* **EXERCISE SET**:
1. In the text on the condensate pump motor failures, translate this sentence into French: "Voltage transients occur in most electrical systems and are usually caused by switching surges from breaker contactor switching."
2. Using the text on the condensate pump motor failures, answer each question:
(a) At what voltage are the condensate pump motors rated?
(b) On what date did the 'B' condensate pump motor fail?
(c) Where were the surge capacitors installed?
3. Carry on the text on the condensate pump motor failures, starting after its last sentence.

* **DOCUMENT TEXT**:
The 'C' condensate pump motor failure: The condensate pump motors are Allis Chalmers VersaPac three-phase wye-wound vertical induction motors rated at 3500 hp, 1184 rpm, and 4000 volts.

Destructive examination performed by the vendor identified a causal factor for the failure as a winding failure in the 'C' condensate pump motor stator, along with the root cause of a voltage surge causing damage to the motor insulation. As described in Callaway LER 2008-008, following the 'C' condensate pump motor failure, the 'B' condensate pump motor failed on December 14, 2008, also due to a motor ground fault failure.

Voltage transients occur in most electrical systems and are usually caused by switching surges from breaker contactor switching. These surges often originate from normal switching actions within the plant and are less likely to occur from lightning strikes. Motors that run continuously have a higher probability of experiencing voltage surges caused by any type of electrical disturbance on the bus.

Fast rise time surges can cause severe voltage stress on the turn insulation due to the non-uniform distribution of voltage across the winding. Typically, the voltage becomes uniformly distributed across the turns for rise times that are longer than approximately 1 microsecond. Some equipment characteristics that may influence these effects include cable length, cable size, insulation condition, common bus electrical loads, and switching sequence. As such, it was identified that an additional causal factor is the close proximity (i.e., cable length —150 feet) from the supplying electrical bus to the motors, which makes them more susceptible to voltage surges than other motors on the same busses.

During the extent of condition investigation of the similar failures for the 'C' and 'B' condensate pump motors, the 'A' condensate pump motor was sent offsite to a vendor for testing. The 'A' condensate pump motor was determined to not have the same degradation as the 'C' and 'B' condensate pump motors.

This issue has been entered into Callaway's corrective action program. The Corrective Action to Prevent Recurrence (CATPR) was to have surge capacitors installed at the condensate pump motor lead boxes to minimize the slope of the voltage transient wave front. By elongating the rise time of the surges, less of the full surge voltage will appear across any one coil or any two turns in the winding, thereby providing protection to the motor from future voltage surges. This will maintain the winding integrity and prevent a turn-to-turn fault. This action is complete for all of the condensate pump motors.

The human performance and plant response: There were four root causes of the automatic actuations of the Main Feedwater Isolation, RPS and AFWS. When faced with quickly changing conditions, the operators did not clearly communicate by stating the objective and desired outcome to ensure mutual understanding and minimize mistakes. This led to taking actions outside of existing procedural guidance.

* **DATA ENTRIES**:
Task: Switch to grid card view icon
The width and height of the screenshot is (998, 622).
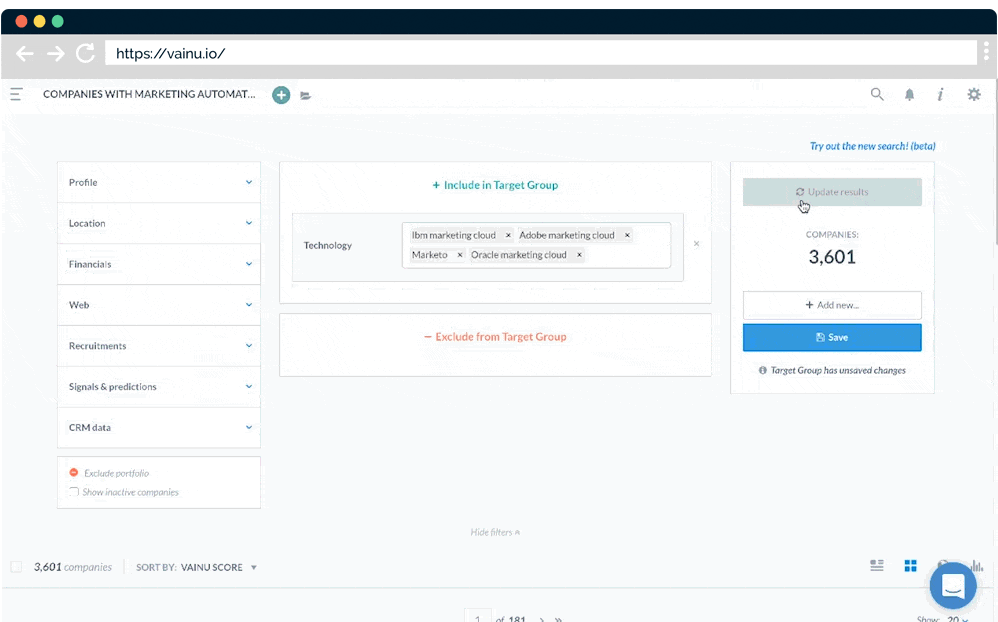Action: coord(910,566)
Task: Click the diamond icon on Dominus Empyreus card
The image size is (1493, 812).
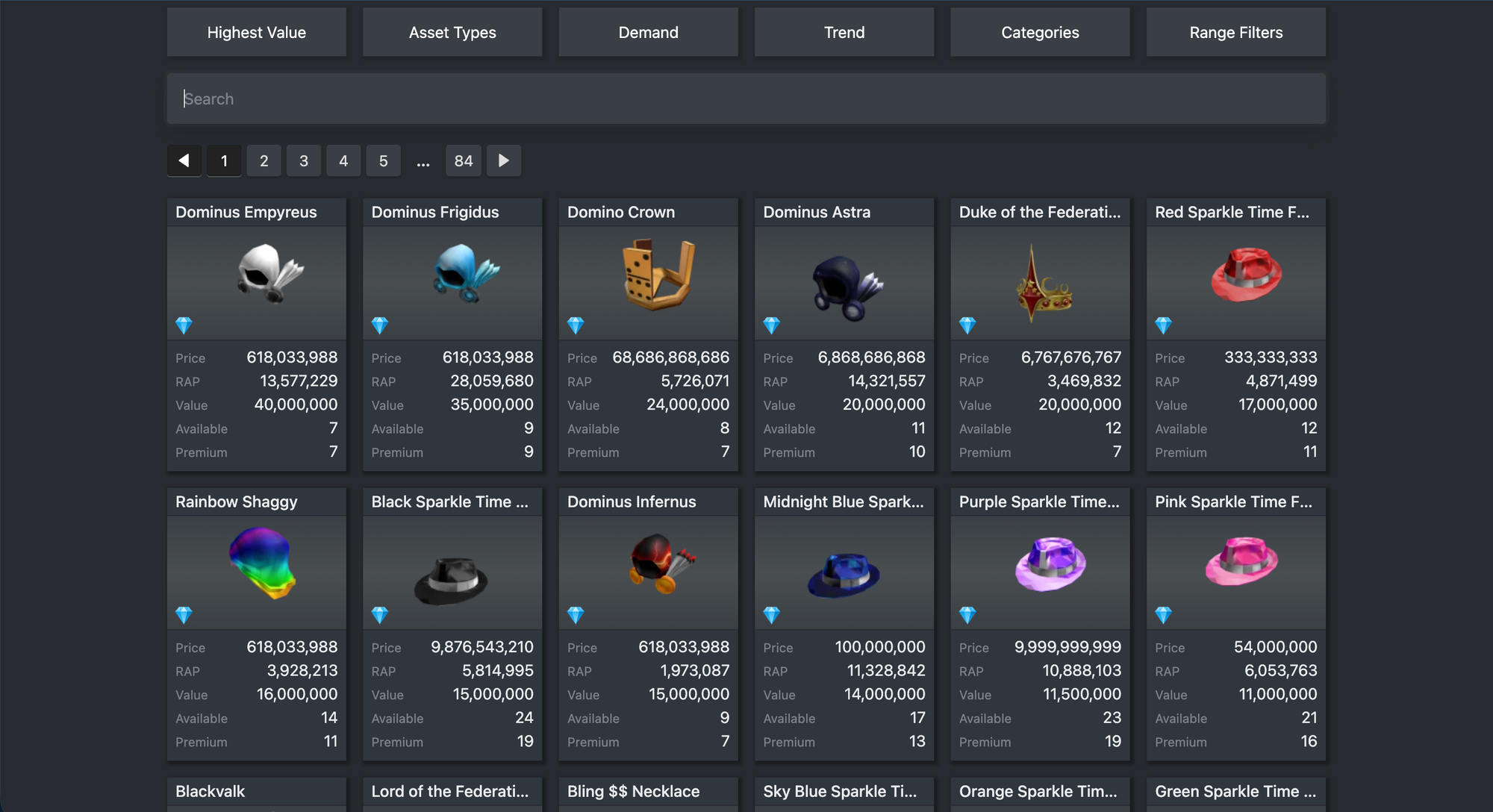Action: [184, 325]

---

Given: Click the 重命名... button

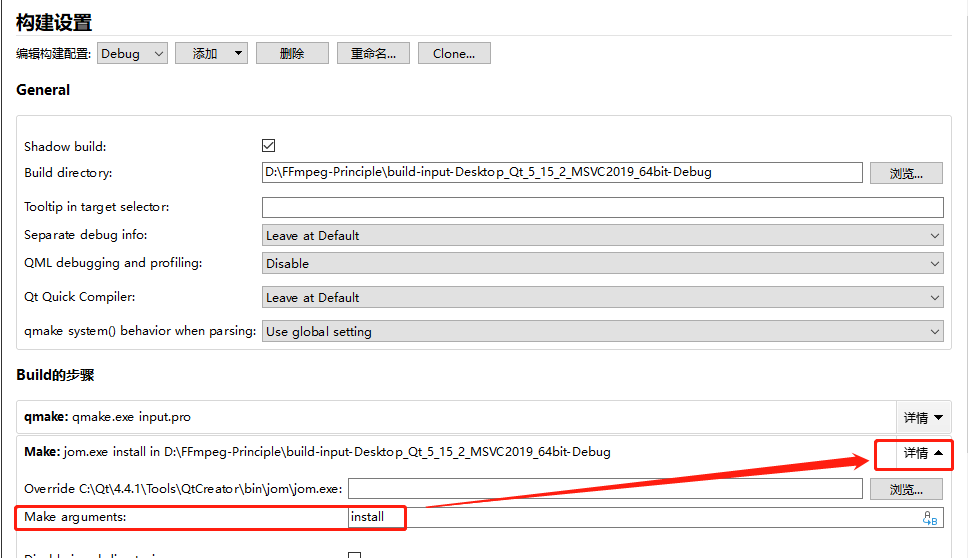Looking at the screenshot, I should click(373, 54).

* **ANSWERS FOR THE TASKS**:
1. Les transitoires de tension se produisent dans la plupart des systèmes électriques et sont généralement causés par des surtensions de manœuvre provenant de la commutation des contacteurs de disjoncteurs.

2.
(a) 4000 volts
(b) December 14, 2008
(c) At the condensate pump motor lead boxes

3.
The procedural guidance for loss of a condensate pump is accurate and provides clear guidance on the actions to take. Furthermore, the training that operators received on a condensate pump trip demonstrated that a very small, if any, power reduction is required to ensure plant equipment is not damaged.

Additionally, the Root Cause Team investigated the Steam Generator Water Level Control (SGWLC) System operation during the event. The team found, through dynamic testing of the steam generator level control circuits, that the gain settings of the four MFRV flow controllers were at a value of 0.5 rather than 1.0 as analyzed and shown in plant design documentation. Historical reviews identified that the gain settings of these four controllers were modified, i.e. field-tuned, in 1999 following Refuel 10 (RF10) when SGWLC system performance concerns were identified during power ascension. The changes in system performance were the result of a modification of the MFRVs under Callaway modification package 98-2005 during RF10.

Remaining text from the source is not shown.